We need more information from Fudge. Without that information, don't assume Routenote was saying "We detected you used Spitfire Studio Strings Pro in your original composition" because that's not how Content ID works. Assume Routenote was saying they detected a loop/pattern that sounds too close to one that someone else used in a composition. In Fudge's case, it could have easily been a false trip anyway; Content ID thought it was hearing the same song, but human analysis would know better.

For example DistroKid speaks explicitly of sample libraries here
Distributors don't use the term "sample libraries" the same way VI composers do. We use "sample library" to define virtual instruments created from sampled notes. Distributors use that term to define sampled loops/beats/audio clips, which are also commonly purchased as "libraries."
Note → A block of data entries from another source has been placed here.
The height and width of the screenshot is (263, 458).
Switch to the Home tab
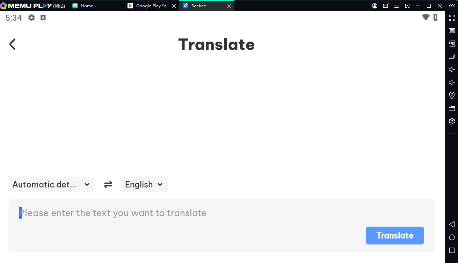tap(87, 6)
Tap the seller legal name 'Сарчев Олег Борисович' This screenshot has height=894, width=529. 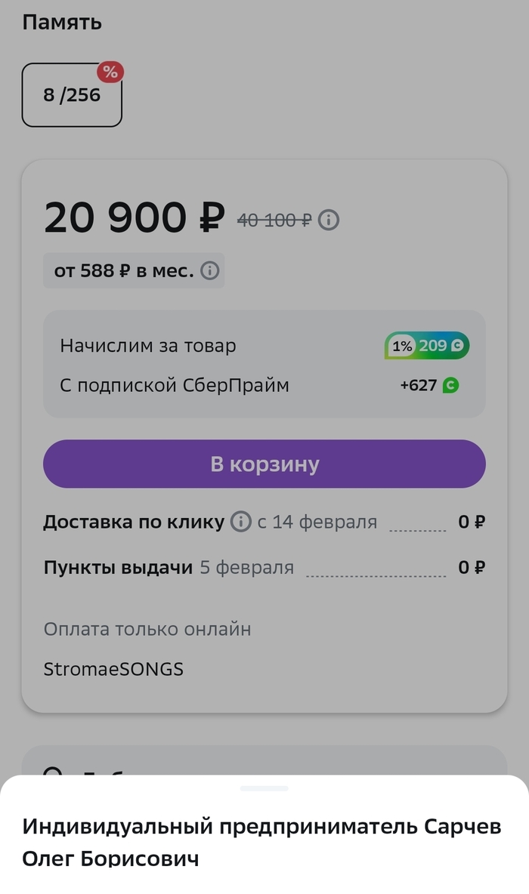261,843
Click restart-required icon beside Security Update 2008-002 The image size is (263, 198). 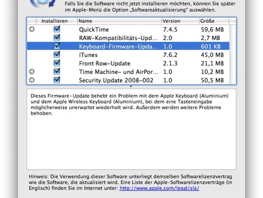coord(32,80)
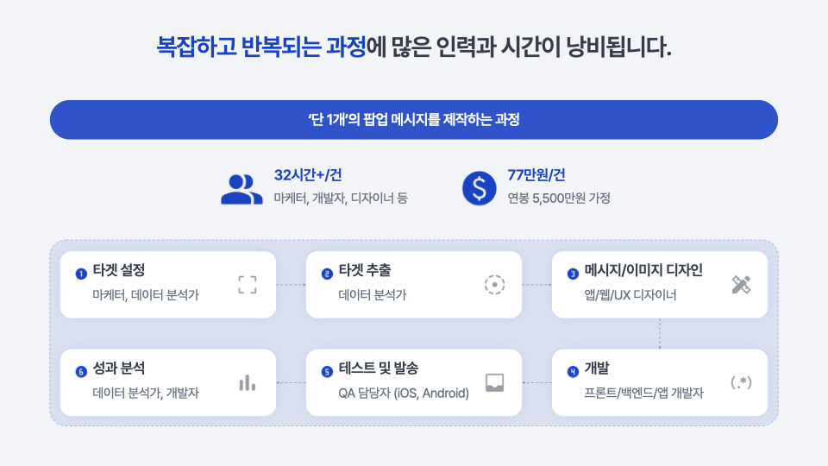Click the number 1 step badge

(81, 274)
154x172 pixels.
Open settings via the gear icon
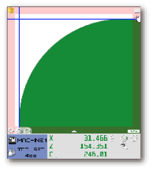pyautogui.click(x=11, y=131)
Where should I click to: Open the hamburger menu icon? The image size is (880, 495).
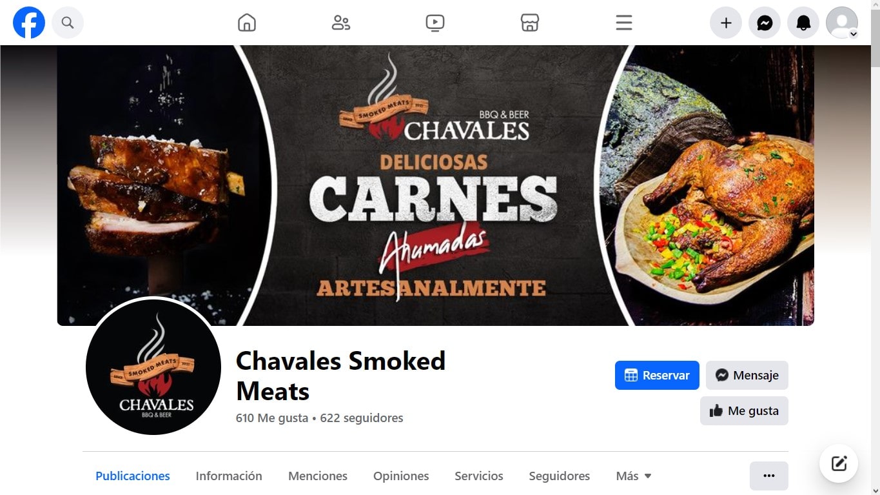(624, 23)
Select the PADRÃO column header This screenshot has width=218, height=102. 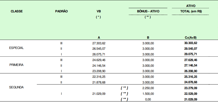(61, 11)
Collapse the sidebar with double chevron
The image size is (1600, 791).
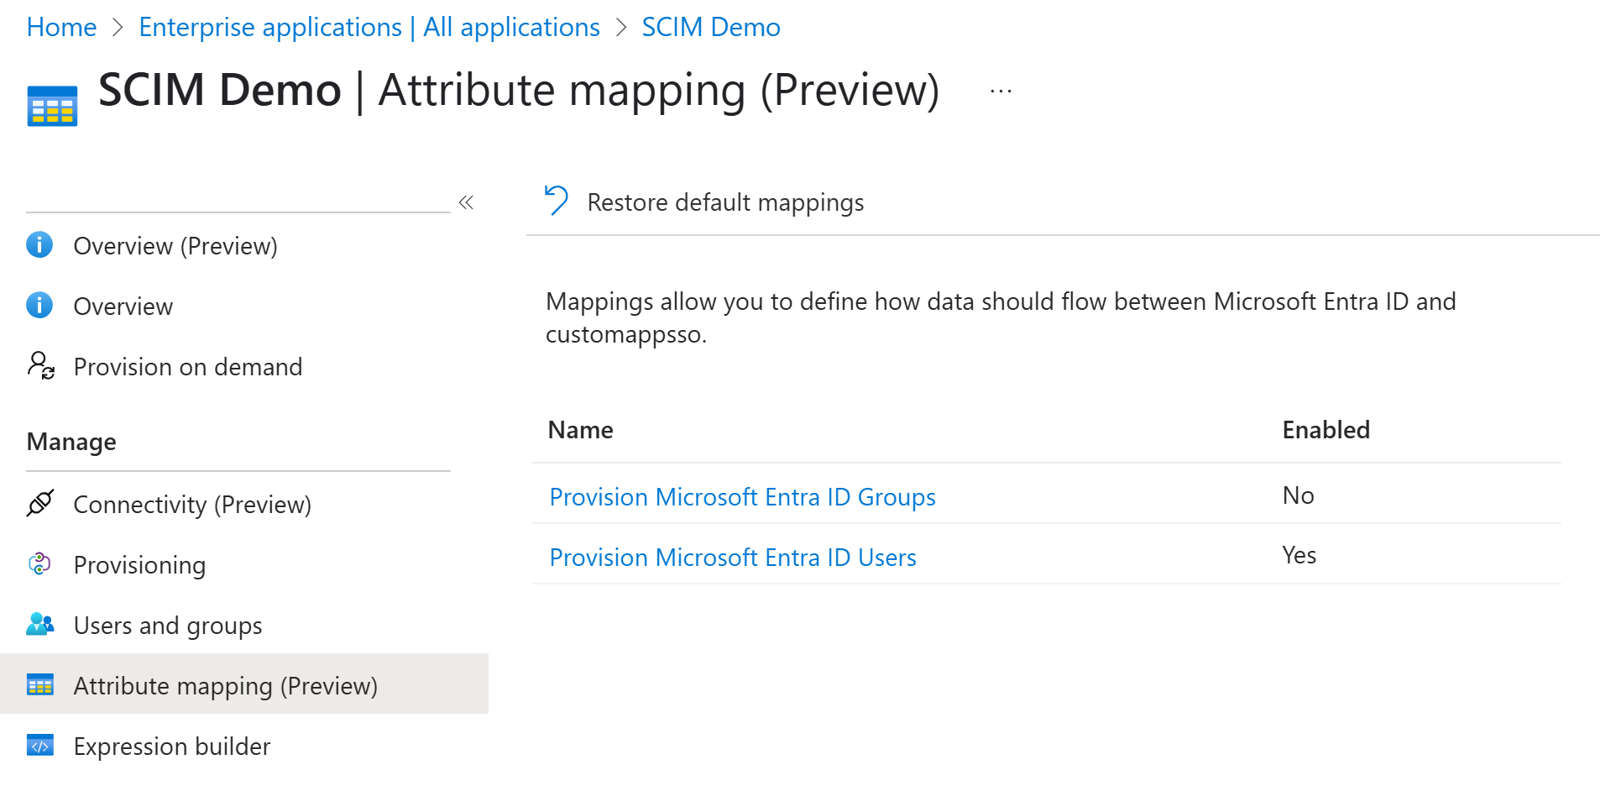click(467, 202)
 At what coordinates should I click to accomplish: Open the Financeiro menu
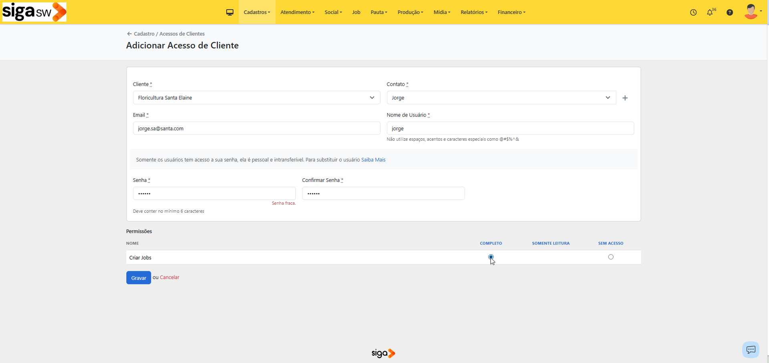click(x=511, y=12)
VI-Control is a unique place, because it is comprised of hundreds composers and songwriters who use virtual instruments (whether they be sampled, synthesized, or modeled) to create music from scratch. We refer to virtual instrument libraries created from sampled notes as "sample libraries". But once you leave VI-Control, the rest of the world is comprised of tens of thousands of bedroom producers using prerecorded beats/loops to create songs. They buy their beats/loops from libraries as well. The term "sample" simply carried over from the days of using audio clips of other bands' recordings.
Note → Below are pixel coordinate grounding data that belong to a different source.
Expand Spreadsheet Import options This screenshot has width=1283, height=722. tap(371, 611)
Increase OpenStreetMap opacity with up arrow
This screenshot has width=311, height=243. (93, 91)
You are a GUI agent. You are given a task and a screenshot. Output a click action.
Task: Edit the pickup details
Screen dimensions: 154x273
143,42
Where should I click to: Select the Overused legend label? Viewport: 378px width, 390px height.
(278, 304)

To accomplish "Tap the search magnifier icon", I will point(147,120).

Distributors could add a clause specifically allowing sample libraries as we VI composers know them, but they don't because it would open up a can of worms as many virtual instruments contain ostinato patterns, grooves, runs, etc. which could potentially trip Content ID. So they blanket everything with the term "sample library".
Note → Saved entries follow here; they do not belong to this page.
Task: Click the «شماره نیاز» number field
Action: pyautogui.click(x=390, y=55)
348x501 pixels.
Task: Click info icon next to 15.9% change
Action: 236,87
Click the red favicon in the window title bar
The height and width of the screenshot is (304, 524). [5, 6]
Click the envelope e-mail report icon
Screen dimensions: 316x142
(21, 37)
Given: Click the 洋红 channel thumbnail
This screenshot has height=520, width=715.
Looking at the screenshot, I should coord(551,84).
I don’t think there is a difference.
Technically this is correct. The samples we trigger in virtual instrument libraries are intellectual property we don't own, which is no different than the audio we listen to when we buy our favorite band's albums. The main difference is that when we buy a sampled virtual instrument, we are automatically granted a license to use that audio to create and release new music.

But I don't want to see VI composers scared of uploading their original music because they used sampled virtual instruments. Even though Content ID rules don't specify an exception for sampled virtual instruments, it's my honest opinion that those rules, in all practicality, are not meant to apply to them.

--

TL;DR: If you created an original song from scratch using virtual instrument sample libraries, don't let Content ID terminology scare you into not distributing it. Handle your song no differently than if it were produced in a recording studio with session musicians playing real instruments. Content ID does not care if the violin on your track is Joshua Bell Violin or Joshua Bell himself, because its sole purpose is to prevent copyright violations.
 
You own your recording, and whatever sounds you chose to include in it (including sounds from sample libraries), no problem.
But is it my recording though? What's the definition here? It is required that I only use sounds I have exclusive rights for. Now, I have these for my track as a whole, but not for all the particular sounds I've used, or am I wrong?
I didn't record myself playing an actual violin and then making a sample out of it. That would give me exclusive rights as I understand it, because it would be unique and I'd be the only one using it.
Instead I'm using someone else's recording of a violin which everybody has access to (Spitfire, CSS etc.). I'm not talking about a sample or a recording that's been taken from an already existing song here.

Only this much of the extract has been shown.